Hexacopter project

The 4th Annual Indigenous Knowledge in Engineering (IKE) Student Symposium held on August 15, 2015 focused on hōʻike, meaning culminating demonstration. The IKE program helps promote Native Hawaiians in engineering. Students who presented at the symposium completed a summer engineering experience, finished a pre-engineering math emporium course and a completed a hands-on engineering or research project over the academic year and/or summer. These projects showcased how to improve the STEM-based workforce in Hawaiʻi.

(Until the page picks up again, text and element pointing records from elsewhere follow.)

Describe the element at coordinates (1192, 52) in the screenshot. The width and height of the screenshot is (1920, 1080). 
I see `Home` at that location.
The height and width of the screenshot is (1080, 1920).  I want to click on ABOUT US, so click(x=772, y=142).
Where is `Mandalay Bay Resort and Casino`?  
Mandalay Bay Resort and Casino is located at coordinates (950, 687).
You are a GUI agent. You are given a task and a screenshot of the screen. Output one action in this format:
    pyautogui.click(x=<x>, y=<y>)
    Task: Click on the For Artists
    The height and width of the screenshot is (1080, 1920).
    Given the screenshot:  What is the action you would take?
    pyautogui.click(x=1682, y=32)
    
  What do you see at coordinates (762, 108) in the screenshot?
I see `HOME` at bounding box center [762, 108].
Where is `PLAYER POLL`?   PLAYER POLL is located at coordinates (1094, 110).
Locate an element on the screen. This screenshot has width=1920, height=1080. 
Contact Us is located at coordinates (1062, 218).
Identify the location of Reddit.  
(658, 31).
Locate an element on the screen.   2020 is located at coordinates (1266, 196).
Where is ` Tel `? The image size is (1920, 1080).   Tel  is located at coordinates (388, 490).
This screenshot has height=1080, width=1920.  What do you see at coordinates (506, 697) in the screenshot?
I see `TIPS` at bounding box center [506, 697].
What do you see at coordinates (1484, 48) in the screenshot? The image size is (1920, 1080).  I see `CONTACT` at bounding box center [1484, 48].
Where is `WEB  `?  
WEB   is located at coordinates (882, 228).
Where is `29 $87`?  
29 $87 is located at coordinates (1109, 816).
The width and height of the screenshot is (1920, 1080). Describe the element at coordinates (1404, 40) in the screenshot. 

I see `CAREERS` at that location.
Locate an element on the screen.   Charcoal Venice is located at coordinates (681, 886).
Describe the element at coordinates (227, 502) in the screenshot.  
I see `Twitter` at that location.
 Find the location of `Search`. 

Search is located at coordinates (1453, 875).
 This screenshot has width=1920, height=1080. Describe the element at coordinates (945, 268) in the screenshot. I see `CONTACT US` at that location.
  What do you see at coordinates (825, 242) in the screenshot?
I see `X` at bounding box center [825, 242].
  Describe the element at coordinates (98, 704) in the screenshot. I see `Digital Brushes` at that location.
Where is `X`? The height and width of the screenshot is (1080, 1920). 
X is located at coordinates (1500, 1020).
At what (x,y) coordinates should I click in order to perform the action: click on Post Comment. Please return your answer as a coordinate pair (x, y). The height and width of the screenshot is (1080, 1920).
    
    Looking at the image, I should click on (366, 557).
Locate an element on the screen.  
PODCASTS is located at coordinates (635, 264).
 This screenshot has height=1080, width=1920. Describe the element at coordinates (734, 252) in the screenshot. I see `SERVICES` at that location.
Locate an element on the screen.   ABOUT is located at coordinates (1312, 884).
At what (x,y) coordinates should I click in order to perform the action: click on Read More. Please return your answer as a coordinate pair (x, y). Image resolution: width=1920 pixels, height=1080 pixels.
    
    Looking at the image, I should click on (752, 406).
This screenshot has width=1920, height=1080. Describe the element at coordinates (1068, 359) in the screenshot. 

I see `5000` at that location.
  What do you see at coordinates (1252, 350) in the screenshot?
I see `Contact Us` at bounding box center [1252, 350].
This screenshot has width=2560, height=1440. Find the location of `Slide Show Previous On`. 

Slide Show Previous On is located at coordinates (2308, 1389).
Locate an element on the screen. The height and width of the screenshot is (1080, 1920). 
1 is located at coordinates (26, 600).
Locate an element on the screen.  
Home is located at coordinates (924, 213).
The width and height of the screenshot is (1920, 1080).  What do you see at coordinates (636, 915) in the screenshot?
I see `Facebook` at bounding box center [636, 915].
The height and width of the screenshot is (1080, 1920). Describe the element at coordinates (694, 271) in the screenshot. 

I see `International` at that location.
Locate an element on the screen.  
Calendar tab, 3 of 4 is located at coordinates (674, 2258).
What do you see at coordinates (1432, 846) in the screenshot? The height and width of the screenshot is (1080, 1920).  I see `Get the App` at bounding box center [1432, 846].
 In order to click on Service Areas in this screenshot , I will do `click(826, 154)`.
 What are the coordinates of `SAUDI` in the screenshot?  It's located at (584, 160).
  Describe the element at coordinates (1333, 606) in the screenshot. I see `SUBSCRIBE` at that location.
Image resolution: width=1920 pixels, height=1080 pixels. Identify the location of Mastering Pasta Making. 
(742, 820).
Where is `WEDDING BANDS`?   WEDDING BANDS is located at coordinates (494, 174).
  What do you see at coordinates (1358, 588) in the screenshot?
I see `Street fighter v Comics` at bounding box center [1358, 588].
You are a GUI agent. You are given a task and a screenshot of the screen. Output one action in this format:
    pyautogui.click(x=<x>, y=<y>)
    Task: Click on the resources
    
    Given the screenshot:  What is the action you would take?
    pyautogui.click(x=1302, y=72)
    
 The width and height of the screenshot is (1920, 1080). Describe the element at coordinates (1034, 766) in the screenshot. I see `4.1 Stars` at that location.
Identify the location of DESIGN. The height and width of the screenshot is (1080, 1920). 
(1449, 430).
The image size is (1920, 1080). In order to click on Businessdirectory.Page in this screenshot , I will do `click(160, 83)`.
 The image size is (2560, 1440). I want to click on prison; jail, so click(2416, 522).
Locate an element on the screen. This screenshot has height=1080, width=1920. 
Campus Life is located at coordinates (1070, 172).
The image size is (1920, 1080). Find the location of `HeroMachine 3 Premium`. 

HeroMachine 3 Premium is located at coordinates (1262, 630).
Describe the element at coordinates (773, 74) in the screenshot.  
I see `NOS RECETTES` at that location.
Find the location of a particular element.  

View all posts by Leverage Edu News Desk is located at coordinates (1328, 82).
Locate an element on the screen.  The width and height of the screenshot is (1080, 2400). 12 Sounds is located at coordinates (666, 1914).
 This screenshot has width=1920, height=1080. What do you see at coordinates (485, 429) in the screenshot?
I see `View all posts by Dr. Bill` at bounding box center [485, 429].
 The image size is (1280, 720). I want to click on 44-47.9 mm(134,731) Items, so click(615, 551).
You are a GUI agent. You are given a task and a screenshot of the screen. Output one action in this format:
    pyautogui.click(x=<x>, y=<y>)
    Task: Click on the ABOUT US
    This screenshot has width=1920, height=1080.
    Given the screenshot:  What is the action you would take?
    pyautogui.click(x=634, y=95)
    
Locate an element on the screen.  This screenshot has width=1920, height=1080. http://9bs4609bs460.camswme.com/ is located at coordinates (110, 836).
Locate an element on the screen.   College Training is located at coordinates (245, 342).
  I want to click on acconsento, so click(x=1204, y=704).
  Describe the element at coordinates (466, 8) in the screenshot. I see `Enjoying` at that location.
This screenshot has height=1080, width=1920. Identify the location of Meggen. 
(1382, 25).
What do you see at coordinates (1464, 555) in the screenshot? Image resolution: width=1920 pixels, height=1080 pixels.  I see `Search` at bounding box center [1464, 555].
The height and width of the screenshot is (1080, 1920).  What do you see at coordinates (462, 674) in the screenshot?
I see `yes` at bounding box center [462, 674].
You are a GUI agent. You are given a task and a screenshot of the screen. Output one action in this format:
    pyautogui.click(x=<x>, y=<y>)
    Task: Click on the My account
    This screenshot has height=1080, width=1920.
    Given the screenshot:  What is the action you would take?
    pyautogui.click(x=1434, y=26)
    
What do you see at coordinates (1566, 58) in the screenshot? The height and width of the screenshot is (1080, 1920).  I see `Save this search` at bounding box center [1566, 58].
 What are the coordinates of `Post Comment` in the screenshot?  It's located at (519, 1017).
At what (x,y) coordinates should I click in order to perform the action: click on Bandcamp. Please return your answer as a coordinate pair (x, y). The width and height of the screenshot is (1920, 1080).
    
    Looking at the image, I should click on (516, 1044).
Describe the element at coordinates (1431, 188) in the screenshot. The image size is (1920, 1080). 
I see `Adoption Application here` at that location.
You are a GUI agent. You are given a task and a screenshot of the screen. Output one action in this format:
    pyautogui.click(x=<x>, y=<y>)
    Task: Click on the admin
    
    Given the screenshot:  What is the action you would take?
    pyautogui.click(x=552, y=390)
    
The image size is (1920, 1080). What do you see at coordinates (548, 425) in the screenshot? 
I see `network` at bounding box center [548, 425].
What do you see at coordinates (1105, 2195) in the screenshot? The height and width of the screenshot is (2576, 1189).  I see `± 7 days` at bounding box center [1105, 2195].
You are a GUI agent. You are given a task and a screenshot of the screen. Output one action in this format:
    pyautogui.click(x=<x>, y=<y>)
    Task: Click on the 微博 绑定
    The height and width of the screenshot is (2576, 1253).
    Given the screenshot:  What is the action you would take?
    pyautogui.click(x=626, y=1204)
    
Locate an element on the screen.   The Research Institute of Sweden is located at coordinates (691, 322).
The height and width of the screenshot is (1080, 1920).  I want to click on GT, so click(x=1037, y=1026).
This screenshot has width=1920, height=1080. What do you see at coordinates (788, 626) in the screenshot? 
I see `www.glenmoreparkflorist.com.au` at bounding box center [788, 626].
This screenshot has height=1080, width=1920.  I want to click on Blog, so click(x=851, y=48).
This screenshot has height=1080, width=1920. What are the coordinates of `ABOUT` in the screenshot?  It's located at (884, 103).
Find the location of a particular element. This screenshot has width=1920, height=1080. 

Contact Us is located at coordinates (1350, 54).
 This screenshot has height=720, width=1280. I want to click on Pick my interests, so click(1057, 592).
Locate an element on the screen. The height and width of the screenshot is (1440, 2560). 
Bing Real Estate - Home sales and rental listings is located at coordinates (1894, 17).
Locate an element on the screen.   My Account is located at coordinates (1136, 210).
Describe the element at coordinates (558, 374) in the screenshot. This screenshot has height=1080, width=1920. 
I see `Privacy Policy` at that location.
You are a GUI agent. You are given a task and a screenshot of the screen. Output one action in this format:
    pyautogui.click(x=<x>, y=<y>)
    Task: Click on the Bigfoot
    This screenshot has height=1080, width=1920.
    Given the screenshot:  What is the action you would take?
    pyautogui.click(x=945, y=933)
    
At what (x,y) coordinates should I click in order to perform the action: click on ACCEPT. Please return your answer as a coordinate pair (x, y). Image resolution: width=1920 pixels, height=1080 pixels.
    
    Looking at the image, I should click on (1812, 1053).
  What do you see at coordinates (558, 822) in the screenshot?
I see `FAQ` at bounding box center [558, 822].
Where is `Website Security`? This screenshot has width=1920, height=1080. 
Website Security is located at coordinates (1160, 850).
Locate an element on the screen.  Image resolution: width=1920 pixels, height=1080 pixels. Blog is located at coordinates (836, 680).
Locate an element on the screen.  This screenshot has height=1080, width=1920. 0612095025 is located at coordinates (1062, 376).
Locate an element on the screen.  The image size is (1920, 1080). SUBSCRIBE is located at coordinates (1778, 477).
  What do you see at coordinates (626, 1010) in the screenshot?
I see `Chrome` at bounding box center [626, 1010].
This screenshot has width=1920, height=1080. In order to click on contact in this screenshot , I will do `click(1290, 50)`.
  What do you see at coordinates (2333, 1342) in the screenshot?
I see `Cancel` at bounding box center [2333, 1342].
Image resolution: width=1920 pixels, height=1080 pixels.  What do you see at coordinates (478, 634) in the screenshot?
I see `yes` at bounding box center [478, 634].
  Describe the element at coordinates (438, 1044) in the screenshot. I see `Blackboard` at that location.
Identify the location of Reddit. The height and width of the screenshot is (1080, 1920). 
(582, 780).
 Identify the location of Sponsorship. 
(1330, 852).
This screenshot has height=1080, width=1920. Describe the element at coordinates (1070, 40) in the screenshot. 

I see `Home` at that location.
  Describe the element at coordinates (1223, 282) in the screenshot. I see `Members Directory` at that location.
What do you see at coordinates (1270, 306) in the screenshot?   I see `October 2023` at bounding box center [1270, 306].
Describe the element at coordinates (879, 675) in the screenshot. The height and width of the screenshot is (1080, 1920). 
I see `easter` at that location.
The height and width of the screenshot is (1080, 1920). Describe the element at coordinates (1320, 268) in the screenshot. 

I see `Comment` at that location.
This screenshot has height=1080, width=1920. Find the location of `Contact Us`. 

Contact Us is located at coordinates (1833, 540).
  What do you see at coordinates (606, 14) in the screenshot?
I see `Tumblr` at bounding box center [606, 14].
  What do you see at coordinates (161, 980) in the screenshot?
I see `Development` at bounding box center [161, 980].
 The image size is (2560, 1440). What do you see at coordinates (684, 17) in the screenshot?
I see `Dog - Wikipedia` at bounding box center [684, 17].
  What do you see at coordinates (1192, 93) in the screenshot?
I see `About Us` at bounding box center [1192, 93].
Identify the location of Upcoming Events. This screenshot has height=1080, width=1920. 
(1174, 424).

Poster and presentation winners

  • Estimating Battery Life Based on the Power Consumption of a Remotely Operated Underwater Robot (Sea Perch)
    Advisors: Justin Carland and Jacob Tyler
    Students: Kapono Naeole-Nahulu, Christopher Parish, Tearanui Kepoʻokalani
  • Hexacopter
    Advisor: J Park
    Students: Tyler Ciccone, Jarren Endrina, Jarret Kahookele
  • Solar Powered Aqua Modifier (S.P.A.M)
    Advisors: Norman Takeya, Milton Lau,Travis Takashima
    Authors: Jasmine Hoapili, Danny Tubera, Justin Barrowcliff, Ashley Magno, Blake Calderon, Rochelle Pagaduan, Joseph Peralta, Kay Hashimoto, Kalawaia Kamai, Gerson Previl
  • Landslide Early Warning System (LEWS)
    Authors: Wyatt Bartlett and John Nihi
    Advisor: Dr. Phillip Ooi Mentors: Melia Iwamoto, Marica Otto
  • Fashionable Tech in Cosplay
    Author: Jessica Blankenship Grazziotin
    Mentors: Ed Kim, Noah Hafner, Aisis Chen
  • A Novel Algal Bioreactor for Wastewater Treatment and Biofuel Production
    Authors: Chad Morrow and Valerie Smith
    Faculty Advisor: Dr. Eunsang Kan
people looking at engineering projects
IKE student symposium presentation

About IKE

IKE is a six-campus University of Hawaiʻi System collaboration focused on the development of a pre-engineering pathway in the community colleges. This effort specifically focuses on developing a framework supportive of Native Hawaiian students in pursuit of engineering careers. Native Hawaiians and other minority groups are consistently underrepresent¬ed in modern science and engineering fields; the intent of IKE is that through the evolution of successful pre-engineering programs in the UH system, we will gain insights on engineering education practices effective for indigenous students that may be applied to other indigenous-serving higher education institutions and to other programs.